Reyting adı verilen öyle bir canavar vardır ki; karşısında, ne uğrunda aylarca uğraşılan televizyon dizileri ne de programlar dayanır.


Belli bir matematiği de yoktur üstelik. Söz gelimi bir dizinin tutması için; iyi hikaye, iyi senaryo, iyi yönetmen, iyi oyuncular ve iyi yapımcı yetmeyebilir. Birkaç bölüm sonra bir bakmışsın kalkmış yayından. Bazen de bundan bir şey olmaz dediğin iş almış başını gitmiş. Yaşadım, bilirim bunun şaşkınlığı...

Bu canavar öyle bir canavardır ki insanın gözünü döndürür, canından bezdirir. Koca koca yapımcılar, yönetmenler, yöneticiler bu azgın canavarın karşısında kendileri olmaktan çıkarlar. Ya bu canavarı beslemek zorundadırlar ya da yok olup gitmek.

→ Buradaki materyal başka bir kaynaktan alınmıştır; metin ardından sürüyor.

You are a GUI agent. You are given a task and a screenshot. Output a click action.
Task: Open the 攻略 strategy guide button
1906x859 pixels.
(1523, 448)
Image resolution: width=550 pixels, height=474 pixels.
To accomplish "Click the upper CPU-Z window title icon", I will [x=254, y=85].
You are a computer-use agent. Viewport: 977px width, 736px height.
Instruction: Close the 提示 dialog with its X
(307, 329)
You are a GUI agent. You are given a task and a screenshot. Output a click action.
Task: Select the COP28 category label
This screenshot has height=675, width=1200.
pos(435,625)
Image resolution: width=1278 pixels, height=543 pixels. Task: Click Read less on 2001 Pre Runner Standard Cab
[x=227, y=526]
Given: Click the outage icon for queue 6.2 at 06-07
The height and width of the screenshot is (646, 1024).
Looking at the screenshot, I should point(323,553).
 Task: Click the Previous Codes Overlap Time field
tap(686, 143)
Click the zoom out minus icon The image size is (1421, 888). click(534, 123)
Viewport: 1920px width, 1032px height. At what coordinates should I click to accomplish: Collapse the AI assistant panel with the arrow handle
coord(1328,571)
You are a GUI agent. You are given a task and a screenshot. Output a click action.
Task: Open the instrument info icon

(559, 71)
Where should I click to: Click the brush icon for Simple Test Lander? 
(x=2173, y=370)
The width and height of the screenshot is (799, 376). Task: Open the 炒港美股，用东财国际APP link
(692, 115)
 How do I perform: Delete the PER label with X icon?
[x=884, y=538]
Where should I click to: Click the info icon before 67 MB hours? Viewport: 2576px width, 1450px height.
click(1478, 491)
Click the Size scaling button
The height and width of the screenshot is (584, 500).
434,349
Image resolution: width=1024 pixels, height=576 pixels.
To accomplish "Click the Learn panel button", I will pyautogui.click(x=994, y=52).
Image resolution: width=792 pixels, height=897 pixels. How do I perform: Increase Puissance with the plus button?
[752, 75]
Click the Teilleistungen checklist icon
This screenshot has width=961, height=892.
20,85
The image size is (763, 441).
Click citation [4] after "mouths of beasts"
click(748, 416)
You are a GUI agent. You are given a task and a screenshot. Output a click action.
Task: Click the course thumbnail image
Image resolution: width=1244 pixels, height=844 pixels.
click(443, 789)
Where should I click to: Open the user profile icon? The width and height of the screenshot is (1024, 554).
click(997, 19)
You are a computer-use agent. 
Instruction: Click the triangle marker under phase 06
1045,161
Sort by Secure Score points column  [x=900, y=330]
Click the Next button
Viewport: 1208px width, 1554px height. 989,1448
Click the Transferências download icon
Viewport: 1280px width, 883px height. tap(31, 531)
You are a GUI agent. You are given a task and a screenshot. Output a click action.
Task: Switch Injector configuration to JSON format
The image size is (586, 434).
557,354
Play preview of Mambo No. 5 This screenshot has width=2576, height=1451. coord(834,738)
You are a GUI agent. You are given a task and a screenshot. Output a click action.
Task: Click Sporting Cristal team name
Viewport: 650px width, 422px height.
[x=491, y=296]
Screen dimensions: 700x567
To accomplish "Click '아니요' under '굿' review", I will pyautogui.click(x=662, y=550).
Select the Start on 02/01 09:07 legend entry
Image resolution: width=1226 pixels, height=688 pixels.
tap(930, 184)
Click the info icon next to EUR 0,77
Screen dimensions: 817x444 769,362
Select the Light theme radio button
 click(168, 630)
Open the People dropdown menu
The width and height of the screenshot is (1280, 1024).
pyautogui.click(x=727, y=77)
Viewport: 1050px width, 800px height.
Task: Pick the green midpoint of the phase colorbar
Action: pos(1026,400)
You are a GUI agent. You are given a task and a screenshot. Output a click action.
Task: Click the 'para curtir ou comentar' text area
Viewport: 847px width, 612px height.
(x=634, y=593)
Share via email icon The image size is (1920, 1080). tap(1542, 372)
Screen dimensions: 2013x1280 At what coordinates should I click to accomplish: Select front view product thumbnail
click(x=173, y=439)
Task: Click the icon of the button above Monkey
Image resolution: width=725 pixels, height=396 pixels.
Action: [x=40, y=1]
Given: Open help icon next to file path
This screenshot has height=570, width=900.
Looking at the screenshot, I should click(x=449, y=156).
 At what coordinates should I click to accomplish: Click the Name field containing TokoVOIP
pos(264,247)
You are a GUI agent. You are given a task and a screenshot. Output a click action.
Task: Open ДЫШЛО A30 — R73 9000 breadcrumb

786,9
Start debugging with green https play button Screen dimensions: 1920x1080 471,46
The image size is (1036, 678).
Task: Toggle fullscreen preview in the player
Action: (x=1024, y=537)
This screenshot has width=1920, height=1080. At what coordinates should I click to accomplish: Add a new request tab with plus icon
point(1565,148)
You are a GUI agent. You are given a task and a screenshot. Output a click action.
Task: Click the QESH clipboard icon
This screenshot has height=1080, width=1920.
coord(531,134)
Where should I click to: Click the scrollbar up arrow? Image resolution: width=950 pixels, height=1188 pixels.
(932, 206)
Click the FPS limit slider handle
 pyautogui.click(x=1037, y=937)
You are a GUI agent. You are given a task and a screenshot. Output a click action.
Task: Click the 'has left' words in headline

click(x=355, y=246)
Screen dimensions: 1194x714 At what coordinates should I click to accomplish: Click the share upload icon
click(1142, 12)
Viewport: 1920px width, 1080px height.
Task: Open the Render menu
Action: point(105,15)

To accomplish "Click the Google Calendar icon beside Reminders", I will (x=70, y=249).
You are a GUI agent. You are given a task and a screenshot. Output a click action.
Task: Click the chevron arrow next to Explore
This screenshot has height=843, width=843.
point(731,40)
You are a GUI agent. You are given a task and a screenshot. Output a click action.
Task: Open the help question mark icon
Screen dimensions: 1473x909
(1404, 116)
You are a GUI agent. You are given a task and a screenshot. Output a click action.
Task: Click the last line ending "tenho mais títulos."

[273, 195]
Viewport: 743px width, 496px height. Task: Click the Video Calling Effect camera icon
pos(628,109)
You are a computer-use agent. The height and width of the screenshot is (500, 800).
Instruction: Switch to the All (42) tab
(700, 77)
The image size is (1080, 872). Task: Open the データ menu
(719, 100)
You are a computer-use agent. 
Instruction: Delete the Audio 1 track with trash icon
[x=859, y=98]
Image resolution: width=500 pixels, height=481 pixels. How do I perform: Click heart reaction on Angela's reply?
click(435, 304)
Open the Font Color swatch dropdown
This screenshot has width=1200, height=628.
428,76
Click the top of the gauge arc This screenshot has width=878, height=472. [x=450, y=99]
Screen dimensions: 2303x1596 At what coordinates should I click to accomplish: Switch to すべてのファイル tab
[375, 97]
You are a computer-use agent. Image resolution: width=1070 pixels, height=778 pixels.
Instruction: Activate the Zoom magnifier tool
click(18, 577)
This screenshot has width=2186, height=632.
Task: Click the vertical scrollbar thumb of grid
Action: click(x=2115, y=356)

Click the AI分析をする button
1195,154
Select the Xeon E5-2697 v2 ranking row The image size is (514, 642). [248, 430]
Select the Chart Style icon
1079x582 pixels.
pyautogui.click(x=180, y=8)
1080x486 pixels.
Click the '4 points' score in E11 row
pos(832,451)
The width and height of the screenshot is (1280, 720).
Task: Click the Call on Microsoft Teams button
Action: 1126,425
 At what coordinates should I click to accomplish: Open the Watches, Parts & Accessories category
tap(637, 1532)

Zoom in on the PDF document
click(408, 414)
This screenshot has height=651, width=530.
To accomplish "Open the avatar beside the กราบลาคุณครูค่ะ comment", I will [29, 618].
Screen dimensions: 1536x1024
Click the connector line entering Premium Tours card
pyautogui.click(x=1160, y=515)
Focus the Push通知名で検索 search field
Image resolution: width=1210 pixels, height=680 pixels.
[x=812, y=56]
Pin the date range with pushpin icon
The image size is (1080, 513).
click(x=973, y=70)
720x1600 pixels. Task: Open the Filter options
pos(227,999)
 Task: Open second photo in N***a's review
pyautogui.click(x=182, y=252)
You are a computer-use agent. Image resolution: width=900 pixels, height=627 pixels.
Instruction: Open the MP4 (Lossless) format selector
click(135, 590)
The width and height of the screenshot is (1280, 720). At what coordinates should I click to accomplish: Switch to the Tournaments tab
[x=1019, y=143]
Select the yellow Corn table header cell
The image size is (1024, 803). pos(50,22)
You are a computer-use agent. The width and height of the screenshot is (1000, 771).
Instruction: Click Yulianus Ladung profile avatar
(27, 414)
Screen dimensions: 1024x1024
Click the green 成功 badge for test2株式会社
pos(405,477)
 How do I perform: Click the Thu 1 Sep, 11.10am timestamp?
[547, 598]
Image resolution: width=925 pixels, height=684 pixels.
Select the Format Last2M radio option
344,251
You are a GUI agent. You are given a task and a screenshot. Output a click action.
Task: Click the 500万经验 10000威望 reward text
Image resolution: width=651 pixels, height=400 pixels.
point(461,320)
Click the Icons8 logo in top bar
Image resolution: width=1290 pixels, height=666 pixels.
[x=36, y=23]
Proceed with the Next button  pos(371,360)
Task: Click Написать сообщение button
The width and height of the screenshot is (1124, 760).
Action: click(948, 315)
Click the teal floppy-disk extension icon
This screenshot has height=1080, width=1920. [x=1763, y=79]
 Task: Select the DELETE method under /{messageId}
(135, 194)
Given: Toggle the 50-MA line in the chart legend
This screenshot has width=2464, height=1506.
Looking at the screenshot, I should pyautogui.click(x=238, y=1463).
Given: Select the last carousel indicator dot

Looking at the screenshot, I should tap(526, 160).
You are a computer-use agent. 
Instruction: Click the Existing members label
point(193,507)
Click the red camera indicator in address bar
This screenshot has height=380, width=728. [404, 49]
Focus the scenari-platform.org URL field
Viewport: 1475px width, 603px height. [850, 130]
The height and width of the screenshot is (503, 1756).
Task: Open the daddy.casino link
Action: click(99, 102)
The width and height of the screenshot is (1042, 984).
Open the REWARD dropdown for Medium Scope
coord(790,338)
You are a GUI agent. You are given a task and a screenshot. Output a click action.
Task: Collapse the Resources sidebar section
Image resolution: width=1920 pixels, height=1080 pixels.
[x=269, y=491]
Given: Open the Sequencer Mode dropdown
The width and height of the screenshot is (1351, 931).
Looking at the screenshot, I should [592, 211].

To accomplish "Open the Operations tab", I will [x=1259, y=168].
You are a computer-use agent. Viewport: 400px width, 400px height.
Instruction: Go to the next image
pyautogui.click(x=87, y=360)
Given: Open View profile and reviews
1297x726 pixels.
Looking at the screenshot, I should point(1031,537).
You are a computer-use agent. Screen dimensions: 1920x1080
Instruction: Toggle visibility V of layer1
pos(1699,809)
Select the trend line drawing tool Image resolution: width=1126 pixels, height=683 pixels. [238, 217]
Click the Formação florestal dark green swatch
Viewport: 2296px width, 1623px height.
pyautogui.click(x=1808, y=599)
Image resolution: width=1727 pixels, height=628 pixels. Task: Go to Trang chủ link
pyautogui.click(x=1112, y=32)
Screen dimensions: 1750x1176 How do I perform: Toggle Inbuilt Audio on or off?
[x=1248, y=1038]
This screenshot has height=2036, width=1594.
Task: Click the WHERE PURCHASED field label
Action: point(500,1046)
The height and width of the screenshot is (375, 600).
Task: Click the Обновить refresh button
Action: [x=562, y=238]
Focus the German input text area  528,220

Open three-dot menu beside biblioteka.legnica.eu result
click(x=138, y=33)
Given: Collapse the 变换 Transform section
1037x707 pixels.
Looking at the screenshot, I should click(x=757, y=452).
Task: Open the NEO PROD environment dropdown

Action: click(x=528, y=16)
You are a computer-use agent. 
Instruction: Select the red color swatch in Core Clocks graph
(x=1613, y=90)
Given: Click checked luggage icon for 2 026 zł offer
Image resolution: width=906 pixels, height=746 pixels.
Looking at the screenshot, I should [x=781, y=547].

Korkunç bir yarıştır bu... En iyi reytingi alan kısa bir süre için rahat hisseder kendini ama bu hissin hemen sonrası daha beter bir hisle boğuşmak zorundadır. Yerini korumak!

Yerini korumak, rakiplerine fark atmak, reyting canavarını beslemeye çalışmak kolay iş değildir. Daha fazla çaba ister.

Bu esnada ne ananı tanırsın ne babanı! Öyle azgın bir canavardır ki bu reyting, bir bakmışsın çoktan kaptırmışsın kolunu ya da bacağını... İdealistliğini öldürür, çoğunluğun tercihine iyi ya da kötü diye bakmadan boyun eğmiş bulursun kendini.

Geçen gün bir baktım ekranların üç anchorman'i Mehmet Ali Birand, Ali Kırca ve Uğur Dündar, anlaşma yapmışlar aralarında. Anlaşmaya göre; yeni yayın döneminde üçü de aynı tarihte ekrana çıkacakmış. Bu centilmenlik anlaşmasını son anda Uğur Dündar bozmuş ve söz verilen tarihten önce ekrana çıkarak diğerlerini şok etmiş. Her yerde Dündar'ı ayıplıyorlar.
Diğerlerinin yerinde olsam ben de bozulur ve ayıplayabilirdim belki onu. Sinirlenir, söylenir, dürüst olmamakla itham da edebilirdim.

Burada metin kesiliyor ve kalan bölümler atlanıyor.